→ **What to do**:
Copy, exactly and without additions, every line in the records below from the one holding "This screenshot has width=1584, height=619." through the one holding "Select the FRONT column header", both ends included.
***** Data supplied *****
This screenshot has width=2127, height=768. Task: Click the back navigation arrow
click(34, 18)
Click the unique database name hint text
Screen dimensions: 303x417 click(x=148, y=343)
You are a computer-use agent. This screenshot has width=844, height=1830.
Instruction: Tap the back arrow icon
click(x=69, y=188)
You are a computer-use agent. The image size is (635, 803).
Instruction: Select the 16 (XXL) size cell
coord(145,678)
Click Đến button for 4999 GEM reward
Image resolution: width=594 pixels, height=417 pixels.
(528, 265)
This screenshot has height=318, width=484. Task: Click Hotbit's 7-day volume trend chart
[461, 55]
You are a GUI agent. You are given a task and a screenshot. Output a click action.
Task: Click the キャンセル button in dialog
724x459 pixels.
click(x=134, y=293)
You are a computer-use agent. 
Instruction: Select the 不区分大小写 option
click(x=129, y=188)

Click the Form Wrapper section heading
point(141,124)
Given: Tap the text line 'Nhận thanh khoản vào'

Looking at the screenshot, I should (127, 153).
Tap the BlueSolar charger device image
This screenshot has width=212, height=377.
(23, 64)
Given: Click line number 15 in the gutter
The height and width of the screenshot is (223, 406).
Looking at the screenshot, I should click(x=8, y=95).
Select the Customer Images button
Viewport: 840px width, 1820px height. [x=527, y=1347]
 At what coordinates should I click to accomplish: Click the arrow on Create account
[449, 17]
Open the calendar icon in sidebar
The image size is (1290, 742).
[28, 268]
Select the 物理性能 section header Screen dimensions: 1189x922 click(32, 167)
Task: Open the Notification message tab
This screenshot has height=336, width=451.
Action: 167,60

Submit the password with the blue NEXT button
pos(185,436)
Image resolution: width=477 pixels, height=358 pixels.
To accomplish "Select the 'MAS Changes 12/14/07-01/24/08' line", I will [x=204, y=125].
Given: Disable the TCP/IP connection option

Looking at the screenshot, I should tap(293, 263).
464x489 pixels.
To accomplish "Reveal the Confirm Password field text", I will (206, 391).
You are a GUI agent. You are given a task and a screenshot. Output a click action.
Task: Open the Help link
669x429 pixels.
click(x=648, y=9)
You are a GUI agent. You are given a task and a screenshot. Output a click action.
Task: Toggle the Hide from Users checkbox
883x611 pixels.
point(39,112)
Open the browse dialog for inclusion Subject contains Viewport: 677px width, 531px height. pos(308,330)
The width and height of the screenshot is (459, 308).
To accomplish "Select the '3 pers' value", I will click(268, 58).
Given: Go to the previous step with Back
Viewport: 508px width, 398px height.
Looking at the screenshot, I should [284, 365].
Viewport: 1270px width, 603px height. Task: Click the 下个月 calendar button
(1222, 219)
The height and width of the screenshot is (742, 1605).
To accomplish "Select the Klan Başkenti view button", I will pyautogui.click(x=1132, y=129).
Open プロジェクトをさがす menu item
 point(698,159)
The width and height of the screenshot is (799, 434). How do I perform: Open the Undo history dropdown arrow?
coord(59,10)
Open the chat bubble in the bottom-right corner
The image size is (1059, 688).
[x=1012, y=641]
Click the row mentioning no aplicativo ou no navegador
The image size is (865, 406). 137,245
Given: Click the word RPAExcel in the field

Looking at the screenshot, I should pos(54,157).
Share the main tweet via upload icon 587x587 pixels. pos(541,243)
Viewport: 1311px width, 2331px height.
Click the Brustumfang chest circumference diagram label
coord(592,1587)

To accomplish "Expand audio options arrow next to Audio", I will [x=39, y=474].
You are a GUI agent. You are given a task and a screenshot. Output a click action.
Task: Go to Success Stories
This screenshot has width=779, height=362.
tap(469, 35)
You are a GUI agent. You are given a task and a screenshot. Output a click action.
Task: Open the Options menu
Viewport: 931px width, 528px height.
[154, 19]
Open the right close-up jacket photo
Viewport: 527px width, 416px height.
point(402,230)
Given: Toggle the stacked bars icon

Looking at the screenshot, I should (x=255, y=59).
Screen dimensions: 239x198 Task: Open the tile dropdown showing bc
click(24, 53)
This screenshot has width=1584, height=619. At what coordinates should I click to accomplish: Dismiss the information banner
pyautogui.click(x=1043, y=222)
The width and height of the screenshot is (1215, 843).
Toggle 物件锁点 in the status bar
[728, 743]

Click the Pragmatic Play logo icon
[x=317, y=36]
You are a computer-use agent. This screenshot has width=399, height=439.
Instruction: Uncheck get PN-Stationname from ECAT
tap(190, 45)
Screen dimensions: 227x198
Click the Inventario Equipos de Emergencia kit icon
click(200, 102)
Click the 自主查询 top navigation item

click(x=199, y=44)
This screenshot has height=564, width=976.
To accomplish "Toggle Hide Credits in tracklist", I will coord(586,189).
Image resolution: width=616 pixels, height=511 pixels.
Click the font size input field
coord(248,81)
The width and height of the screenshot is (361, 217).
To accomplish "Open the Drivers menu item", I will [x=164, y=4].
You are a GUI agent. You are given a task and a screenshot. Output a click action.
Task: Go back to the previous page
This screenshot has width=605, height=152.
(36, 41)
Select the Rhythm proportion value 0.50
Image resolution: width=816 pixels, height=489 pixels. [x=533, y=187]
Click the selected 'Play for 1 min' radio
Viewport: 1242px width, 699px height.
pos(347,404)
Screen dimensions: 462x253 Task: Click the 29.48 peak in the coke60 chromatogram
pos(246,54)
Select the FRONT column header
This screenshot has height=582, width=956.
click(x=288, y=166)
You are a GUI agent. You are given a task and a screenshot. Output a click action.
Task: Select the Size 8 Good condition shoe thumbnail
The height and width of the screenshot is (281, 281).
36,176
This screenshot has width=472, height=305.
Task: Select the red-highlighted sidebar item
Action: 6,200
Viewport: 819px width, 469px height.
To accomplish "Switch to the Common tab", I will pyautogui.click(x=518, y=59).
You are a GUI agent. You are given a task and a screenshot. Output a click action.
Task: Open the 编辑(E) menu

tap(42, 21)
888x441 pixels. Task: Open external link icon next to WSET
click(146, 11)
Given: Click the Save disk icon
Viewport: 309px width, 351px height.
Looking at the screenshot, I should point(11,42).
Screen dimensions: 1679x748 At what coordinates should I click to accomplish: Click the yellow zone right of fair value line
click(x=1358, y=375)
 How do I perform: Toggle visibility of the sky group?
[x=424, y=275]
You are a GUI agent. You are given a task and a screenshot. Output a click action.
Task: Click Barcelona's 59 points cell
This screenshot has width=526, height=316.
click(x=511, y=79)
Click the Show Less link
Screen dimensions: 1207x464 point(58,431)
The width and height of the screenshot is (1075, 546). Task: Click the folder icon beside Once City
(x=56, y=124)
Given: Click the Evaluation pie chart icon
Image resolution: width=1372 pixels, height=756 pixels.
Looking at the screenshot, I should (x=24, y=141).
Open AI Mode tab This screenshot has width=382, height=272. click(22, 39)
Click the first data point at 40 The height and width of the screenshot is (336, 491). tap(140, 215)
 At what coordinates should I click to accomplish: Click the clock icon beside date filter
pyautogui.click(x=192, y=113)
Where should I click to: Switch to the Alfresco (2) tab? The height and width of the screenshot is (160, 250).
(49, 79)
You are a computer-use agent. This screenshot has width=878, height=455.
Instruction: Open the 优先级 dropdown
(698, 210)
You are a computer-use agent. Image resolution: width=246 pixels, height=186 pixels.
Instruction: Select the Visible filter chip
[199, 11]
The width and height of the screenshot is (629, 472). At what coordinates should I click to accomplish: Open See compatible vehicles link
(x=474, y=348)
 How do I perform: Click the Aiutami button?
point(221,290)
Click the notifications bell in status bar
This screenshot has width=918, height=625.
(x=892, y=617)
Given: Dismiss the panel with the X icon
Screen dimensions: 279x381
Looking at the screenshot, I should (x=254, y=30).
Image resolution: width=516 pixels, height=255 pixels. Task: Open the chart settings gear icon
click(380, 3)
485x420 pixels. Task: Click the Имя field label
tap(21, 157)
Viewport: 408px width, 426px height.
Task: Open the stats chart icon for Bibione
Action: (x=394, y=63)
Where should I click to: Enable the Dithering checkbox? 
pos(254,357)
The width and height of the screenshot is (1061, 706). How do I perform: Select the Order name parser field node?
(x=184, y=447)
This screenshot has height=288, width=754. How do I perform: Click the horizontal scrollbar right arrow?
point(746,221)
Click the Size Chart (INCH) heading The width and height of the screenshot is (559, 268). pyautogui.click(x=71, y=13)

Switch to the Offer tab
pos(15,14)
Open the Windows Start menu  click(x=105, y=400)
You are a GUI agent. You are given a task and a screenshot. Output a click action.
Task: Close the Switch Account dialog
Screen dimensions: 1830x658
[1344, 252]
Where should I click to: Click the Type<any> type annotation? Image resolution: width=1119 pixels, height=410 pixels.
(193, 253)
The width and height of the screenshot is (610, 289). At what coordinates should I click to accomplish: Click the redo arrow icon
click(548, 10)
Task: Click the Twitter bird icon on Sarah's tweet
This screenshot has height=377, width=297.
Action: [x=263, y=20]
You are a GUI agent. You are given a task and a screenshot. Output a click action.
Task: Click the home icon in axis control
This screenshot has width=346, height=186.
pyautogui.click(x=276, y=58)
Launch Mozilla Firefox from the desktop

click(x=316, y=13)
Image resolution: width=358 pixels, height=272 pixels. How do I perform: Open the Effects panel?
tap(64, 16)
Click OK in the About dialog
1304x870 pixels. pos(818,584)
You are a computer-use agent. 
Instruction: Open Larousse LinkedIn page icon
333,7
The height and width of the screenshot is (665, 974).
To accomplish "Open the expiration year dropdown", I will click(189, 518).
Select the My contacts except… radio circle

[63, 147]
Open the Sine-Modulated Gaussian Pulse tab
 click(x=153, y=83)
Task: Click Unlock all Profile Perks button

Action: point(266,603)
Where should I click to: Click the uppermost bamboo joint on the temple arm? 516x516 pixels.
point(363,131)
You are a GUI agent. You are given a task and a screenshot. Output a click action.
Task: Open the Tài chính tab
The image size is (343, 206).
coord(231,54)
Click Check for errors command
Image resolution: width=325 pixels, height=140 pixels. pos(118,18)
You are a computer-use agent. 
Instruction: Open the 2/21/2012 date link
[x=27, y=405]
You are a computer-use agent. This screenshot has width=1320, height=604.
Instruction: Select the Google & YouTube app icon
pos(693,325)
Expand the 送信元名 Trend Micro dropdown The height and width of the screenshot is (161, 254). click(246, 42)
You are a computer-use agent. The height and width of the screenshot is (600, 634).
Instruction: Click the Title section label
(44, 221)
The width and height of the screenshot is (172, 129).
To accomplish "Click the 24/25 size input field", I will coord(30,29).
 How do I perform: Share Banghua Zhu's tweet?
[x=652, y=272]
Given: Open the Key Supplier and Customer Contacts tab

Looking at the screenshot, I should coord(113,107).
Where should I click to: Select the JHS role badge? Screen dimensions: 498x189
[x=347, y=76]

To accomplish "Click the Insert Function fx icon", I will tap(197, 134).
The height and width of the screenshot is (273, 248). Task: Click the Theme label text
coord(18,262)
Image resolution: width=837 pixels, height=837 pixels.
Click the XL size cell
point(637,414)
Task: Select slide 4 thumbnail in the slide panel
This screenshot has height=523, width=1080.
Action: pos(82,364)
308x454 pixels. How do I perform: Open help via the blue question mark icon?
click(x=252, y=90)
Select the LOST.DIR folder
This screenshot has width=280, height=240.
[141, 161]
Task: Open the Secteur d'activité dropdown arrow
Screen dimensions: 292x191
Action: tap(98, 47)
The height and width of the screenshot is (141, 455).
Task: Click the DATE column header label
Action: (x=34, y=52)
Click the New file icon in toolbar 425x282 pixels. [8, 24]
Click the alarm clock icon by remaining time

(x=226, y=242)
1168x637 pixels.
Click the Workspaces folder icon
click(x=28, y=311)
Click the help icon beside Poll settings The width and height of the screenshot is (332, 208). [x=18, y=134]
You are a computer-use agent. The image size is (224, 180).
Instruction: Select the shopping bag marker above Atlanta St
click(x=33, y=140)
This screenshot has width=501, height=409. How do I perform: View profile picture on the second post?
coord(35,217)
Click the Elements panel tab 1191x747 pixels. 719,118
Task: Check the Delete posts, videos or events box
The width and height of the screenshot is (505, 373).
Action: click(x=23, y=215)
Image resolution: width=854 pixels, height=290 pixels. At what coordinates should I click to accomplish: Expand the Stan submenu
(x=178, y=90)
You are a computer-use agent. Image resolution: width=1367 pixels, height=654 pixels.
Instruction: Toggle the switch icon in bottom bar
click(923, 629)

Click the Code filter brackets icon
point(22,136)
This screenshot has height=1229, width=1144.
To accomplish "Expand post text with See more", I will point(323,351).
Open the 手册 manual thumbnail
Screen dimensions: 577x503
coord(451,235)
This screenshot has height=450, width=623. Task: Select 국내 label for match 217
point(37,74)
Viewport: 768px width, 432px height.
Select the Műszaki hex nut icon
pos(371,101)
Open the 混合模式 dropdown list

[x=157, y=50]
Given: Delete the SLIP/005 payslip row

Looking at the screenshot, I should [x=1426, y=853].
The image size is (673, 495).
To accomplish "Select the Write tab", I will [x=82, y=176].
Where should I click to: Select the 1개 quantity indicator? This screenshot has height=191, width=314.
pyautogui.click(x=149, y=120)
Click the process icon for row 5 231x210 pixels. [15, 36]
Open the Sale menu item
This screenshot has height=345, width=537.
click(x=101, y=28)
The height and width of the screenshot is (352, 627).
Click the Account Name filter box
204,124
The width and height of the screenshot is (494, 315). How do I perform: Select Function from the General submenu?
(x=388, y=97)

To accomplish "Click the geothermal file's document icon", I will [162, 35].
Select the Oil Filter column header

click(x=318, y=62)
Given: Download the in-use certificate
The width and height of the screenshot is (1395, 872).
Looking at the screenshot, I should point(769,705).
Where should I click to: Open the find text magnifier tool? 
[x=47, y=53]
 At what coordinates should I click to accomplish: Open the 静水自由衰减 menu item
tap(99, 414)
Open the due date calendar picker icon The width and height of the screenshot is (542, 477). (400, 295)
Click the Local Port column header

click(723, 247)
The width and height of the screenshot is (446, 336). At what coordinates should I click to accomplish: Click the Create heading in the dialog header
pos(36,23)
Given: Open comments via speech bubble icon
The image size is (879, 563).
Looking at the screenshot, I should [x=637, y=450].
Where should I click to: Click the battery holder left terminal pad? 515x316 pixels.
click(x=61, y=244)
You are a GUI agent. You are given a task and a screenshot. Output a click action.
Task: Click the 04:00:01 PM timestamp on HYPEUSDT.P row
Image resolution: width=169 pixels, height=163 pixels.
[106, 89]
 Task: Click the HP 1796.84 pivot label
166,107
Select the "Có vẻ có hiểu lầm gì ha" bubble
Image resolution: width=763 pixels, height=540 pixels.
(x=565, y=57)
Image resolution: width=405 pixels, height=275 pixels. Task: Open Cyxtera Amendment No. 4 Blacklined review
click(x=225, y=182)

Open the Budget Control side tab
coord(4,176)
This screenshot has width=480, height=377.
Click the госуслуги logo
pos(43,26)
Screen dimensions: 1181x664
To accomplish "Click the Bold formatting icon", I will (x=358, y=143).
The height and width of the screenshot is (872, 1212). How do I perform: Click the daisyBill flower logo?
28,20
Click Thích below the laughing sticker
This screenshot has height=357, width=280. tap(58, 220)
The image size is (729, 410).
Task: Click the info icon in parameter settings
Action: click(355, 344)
*****
→ **Solution to this task**:
This screenshot has width=1584, height=619. At what coordinates should I click to accomplish: Dismiss the information banner
pyautogui.click(x=1043, y=222)
The width and height of the screenshot is (1215, 843).
Toggle 物件锁点 in the status bar
[728, 743]

Click the Pragmatic Play logo icon
[x=317, y=36]
You are a computer-use agent. This screenshot has width=399, height=439.
Instruction: Uncheck get PN-Stationname from ECAT
tap(190, 45)
Screen dimensions: 227x198
Click the Inventario Equipos de Emergencia kit icon
click(200, 102)
Click the 自主查询 top navigation item

click(x=199, y=44)
This screenshot has height=564, width=976.
To accomplish "Toggle Hide Credits in tracklist", I will coord(586,189).
Image resolution: width=616 pixels, height=511 pixels.
Click the font size input field
coord(248,81)
The width and height of the screenshot is (361, 217).
To accomplish "Open the Drivers menu item", I will [x=164, y=4].
You are a GUI agent. You are given a task and a screenshot. Output a click action.
Task: Go back to the previous page
This screenshot has width=605, height=152.
(36, 41)
Select the Rhythm proportion value 0.50
Image resolution: width=816 pixels, height=489 pixels. [x=533, y=187]
Click the selected 'Play for 1 min' radio
Viewport: 1242px width, 699px height.
pos(347,404)
Screen dimensions: 462x253 Task: Click the 29.48 peak in the coke60 chromatogram
pos(246,54)
Select the FRONT column header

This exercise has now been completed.